Muhatabım eleman: “Biz sağlık sisteminin finansmanını yapılandırıyoruz. Tabii ki sağlıkçıların görüşünü alırız. Ama sistem kurmak planlamanın işidir.”
Değerli okur işte bilgi tahsisatından kastım budur.
Gücünüzü para tahsisinden değil, bilgi tahsisinden alacaksınız.
Bilgiyi dağıtmak için, çok araştıracaksınız, çok okuyacaksınız, çok hesap yapacaksınız, çok tartışacaksınız.
Bunları yaptıktan sonra en doğru soruyu soracak ve bunun en doğru cevabını bulacaksınız.
İşte bu iş başkasının parasını dağıtmak gibi değildir.
Bayağı zor bir iştir.
İşte dönemin son dönemlerin DPT yönetimi ve uzmanları bu zorluktan çok korktular.
Bunun yerine siyasetin talimatıyla hayata geçirilen “beyaz fil” projelerini yapılabilir göstermek için takla atmayı tercih ettiler.
Siyasetin etkisinden korunabilmek ya da bağımsızlık adına için bir şey yapılabilir miydi?
Yetmez ama evet.
Nasıl mı?
Devam edelim.
BAĞIMSIZLIK VE
BÜTÇE İLİŞKİSİ
İnternetin olmadığı dönemlerdi. Yayınlar DPT’nin zemin kattaki odasından ücretsiz dağıtılırdı.
Hem resmi yayınlar hem de planlama uzmanlarının yaptığı bireysel çalışmalar.
(Değerli okur ayıptır söylemesi, hiçbir mecburiyetim olmaksızın ve kuruş telif ücreti almaksızın benim de iddialı sayıda DPT yayınım bulunmaktadır.)

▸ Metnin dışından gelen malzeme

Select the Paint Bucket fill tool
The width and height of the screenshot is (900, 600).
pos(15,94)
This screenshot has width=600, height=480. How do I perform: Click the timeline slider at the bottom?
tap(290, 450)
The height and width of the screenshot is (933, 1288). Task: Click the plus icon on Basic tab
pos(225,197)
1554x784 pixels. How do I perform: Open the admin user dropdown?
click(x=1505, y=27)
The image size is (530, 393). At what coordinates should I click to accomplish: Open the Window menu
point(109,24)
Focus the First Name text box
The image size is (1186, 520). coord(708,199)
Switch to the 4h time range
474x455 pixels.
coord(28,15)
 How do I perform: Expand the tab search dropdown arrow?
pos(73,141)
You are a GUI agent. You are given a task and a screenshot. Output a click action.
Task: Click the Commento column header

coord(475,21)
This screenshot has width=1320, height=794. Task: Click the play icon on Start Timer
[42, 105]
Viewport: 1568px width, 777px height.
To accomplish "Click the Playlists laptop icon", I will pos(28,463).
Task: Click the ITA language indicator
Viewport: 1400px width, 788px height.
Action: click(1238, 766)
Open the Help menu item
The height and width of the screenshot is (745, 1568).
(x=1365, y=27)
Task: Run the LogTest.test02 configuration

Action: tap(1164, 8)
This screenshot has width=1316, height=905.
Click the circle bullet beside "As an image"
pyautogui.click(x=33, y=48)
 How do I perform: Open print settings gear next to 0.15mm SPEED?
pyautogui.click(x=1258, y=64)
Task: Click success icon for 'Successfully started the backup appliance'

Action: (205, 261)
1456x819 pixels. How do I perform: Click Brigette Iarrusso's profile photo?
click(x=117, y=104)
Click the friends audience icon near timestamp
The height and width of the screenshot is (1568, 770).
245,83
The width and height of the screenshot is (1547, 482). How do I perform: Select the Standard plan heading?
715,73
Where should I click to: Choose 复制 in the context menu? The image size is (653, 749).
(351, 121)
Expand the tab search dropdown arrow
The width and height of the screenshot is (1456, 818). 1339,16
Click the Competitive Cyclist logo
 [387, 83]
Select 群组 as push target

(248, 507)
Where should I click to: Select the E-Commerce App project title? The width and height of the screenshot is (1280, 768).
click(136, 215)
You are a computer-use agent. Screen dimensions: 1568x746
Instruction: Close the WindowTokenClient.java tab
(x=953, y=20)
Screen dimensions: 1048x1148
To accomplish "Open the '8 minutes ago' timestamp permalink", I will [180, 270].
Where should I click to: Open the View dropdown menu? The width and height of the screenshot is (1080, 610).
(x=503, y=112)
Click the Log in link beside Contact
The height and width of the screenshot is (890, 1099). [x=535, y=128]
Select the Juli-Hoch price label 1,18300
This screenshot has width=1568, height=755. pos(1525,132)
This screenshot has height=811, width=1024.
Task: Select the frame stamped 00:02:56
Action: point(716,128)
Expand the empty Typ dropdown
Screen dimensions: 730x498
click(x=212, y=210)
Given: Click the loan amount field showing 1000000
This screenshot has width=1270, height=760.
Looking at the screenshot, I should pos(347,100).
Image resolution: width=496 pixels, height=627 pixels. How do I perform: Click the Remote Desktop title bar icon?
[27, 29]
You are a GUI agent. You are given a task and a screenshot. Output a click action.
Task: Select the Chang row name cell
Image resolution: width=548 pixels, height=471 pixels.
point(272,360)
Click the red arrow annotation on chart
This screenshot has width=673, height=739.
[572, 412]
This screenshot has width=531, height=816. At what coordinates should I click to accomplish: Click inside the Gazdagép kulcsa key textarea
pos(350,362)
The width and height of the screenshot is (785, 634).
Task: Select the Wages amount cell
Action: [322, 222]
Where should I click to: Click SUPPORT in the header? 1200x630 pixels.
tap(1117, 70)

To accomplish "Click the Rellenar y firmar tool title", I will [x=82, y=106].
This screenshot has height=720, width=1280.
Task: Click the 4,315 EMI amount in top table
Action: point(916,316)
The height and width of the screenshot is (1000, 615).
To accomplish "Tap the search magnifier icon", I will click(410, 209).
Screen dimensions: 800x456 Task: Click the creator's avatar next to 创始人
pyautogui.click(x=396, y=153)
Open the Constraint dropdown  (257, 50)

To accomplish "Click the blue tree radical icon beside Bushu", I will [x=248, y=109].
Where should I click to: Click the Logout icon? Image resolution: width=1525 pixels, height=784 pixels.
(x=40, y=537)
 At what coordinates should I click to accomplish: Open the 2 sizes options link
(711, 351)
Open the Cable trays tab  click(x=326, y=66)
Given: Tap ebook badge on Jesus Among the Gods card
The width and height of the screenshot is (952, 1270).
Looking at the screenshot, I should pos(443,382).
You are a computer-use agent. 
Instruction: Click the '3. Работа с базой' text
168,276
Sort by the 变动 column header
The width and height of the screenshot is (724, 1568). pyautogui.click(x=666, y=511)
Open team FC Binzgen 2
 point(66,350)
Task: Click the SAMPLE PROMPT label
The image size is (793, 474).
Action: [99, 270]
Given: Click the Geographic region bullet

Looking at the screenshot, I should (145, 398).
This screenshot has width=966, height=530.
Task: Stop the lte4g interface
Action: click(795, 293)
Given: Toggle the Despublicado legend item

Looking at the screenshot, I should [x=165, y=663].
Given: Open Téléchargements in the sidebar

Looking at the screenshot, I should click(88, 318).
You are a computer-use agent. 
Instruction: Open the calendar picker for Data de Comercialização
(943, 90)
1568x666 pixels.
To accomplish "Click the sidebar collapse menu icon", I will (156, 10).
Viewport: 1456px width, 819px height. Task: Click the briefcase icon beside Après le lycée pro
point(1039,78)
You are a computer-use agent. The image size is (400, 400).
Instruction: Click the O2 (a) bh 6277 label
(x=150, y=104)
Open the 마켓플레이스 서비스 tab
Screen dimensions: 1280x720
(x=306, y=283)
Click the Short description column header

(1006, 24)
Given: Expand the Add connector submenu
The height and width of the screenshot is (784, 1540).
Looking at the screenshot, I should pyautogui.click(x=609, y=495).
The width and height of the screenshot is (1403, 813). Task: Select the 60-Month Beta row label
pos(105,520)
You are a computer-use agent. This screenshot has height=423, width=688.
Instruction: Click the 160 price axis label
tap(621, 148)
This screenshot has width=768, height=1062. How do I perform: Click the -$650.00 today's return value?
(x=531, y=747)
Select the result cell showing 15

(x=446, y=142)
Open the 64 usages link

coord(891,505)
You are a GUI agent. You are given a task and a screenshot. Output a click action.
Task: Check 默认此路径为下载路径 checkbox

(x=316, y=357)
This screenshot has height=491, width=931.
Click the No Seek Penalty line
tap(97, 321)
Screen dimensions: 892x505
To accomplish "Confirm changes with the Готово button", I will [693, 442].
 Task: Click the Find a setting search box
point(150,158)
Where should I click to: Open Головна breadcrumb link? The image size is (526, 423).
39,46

Neyse o vakit Planlama Uzmanı Cevdet Yılmaz üç arkadaşıyla birlikte bir kitap yazdı: “Kamu Yatırım Projelerinin Planlanması ve Analizi.”
İnanın bana, kamu kurumlarının yatırım projesi fizibilite yapma kapasitesi o zaman da yoktu şimdi de yok.
Literatüre ve uygulamaya katkı sağlayacak bu kitabın yazarlarına telif ücreti karşılığında eğitim vermeleri teklif edilmiş.
Konuya bir biçimde ben de dahil oldum ve dedim ki “bu arkadaşlar dahil bilgi üretenlere telif ödenmesinin önünü açalım. Üstüne DPT’nin bedava dağıttığı bireysel çalışmaları ücreti karşılığında satalım ve cüzzi bir miktar da olsa gelirin belirli bir kısmını yazarına tahsis edelim.”
Aman Allah’ım, ortalık ayağa kalktı. (Bunların hepsi unvan aldı, ben ise sessizce DPT’yi terk ettim)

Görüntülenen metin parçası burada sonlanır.